Mr. Khawaja Shamsul Islam, learned counsel for the petitioners, in both the petitions, has vehemently argued that impugned orders are mala fide on the face of it and amount to non‑exercise of jurisdiction vested in respondent No. 1, under the provisions of section 45(2) of the Customs Act, 1969 and further amount to erroneous exercise of jurisdiction whereby the request for amendment has been refused. He has proceeded on to argue that the admitted facts are that except I.G.M., all other import documents are in favour of the respective petitioners, coupled with the Clarification Certificate by the supplier and N.O.C. issued by Messrs Classic Gift Centre. He has contended that in the wake of admitted position that the Bill of Lading, invoices and all other documents are in favour of the respective petitioners there is no question of change of ownership and it is a simple case of rectification of mistake on the part of shipping company in the I.G.M. Mr. Shamsul Islam, has maintained that the respondent No. 1 by making an observation that, the request for change in the name of consignee, is a major amendment and therefore, does not fall within the purview of amendment envisaged in section 45(2) of the Customs Act, has misread the provisions of law and has tried to create an imaginary distinction in major amendment and the minor amendment. He has contended that no such expressions are used in section 45(2) of the Customs Act and the introduction of the concept of major amendment and minor amendment amounts to insert something in the statute which has not been enacted by the Legislature. He has vehemently argued that the main reason assigned for refusal of the request is that Messrs Classic Gift Centre is involved in some misdeclaration in another case of imports, which ground is not sustainable in law, because nobody can be punished/condemned for any act/omission of any other person. According to learned counsel it is‑a glaring example of the misuse of authority and colourful exercise of jurisdiction which is liable to be rectified by this Court in exercise of its Constitutional jurisdiction, because no appeal/revision lies against the impugned orders before any forum.

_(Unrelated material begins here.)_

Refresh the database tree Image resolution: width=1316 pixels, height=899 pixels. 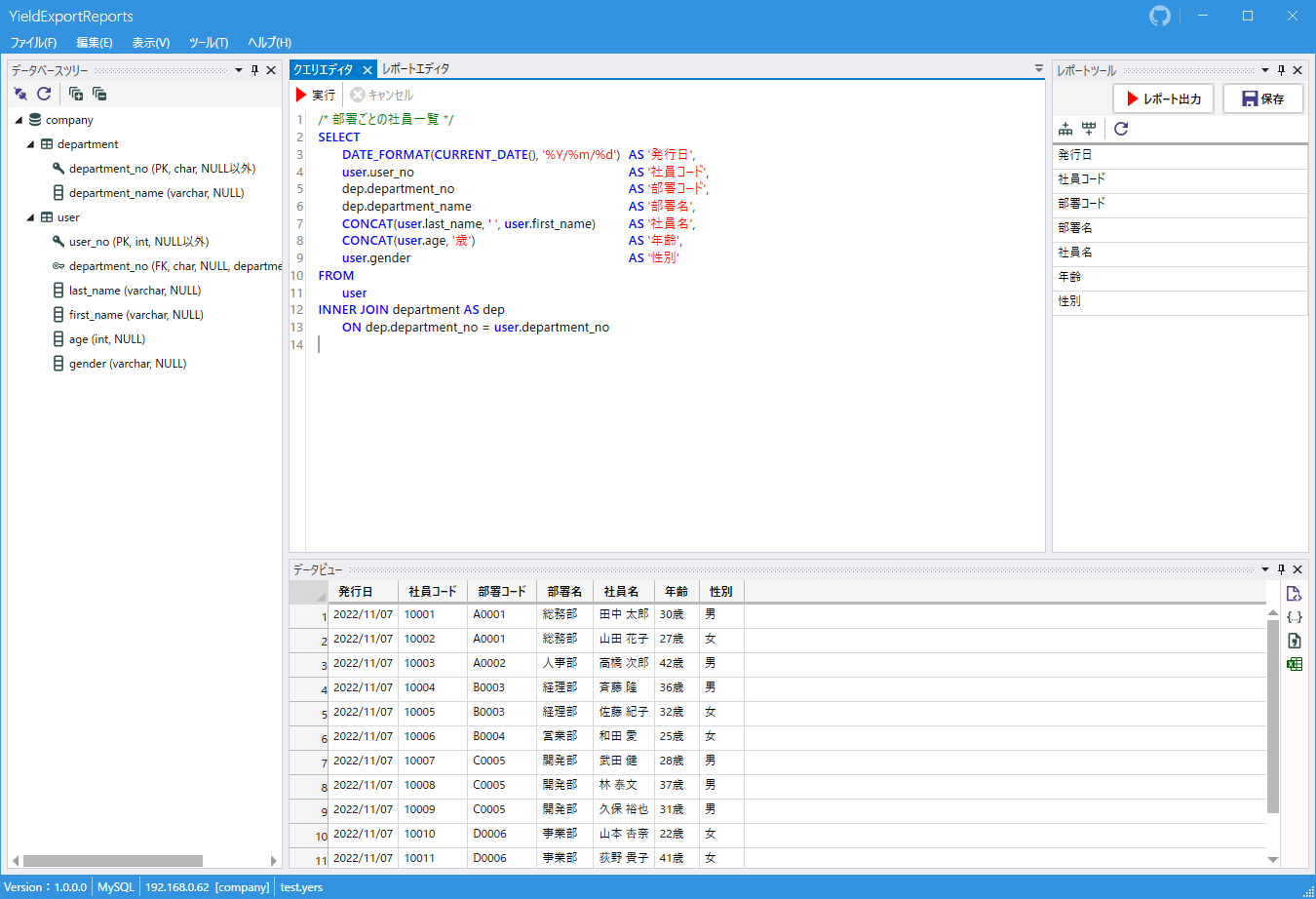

Mr. Shakeel Ahmed, learned counsel for the, respondents Nos. 1 and 2 assisted by Messrs Jawaid Umer Agha, Additional Collector of Customs and Asif Abbas Khan, Deputy Collector of Customs and Mr. Khalid Ishtiaque; Federal counsel have supported the impugned orders. They had reiterated that Messrs Classic Gift Centre is involved in misdeclaration in another import, therefore, respondent No.1 was justified in refusing to entertain the request for amendment in the I.G.M. However, they were not able to deny that except I.G.M. all other import documents are in the name of the respective petitioners and the customs officials have not brought any material on record to show that all or any of the import documents are doubtful in any manner or suffer from any misdeclaration of interpolation.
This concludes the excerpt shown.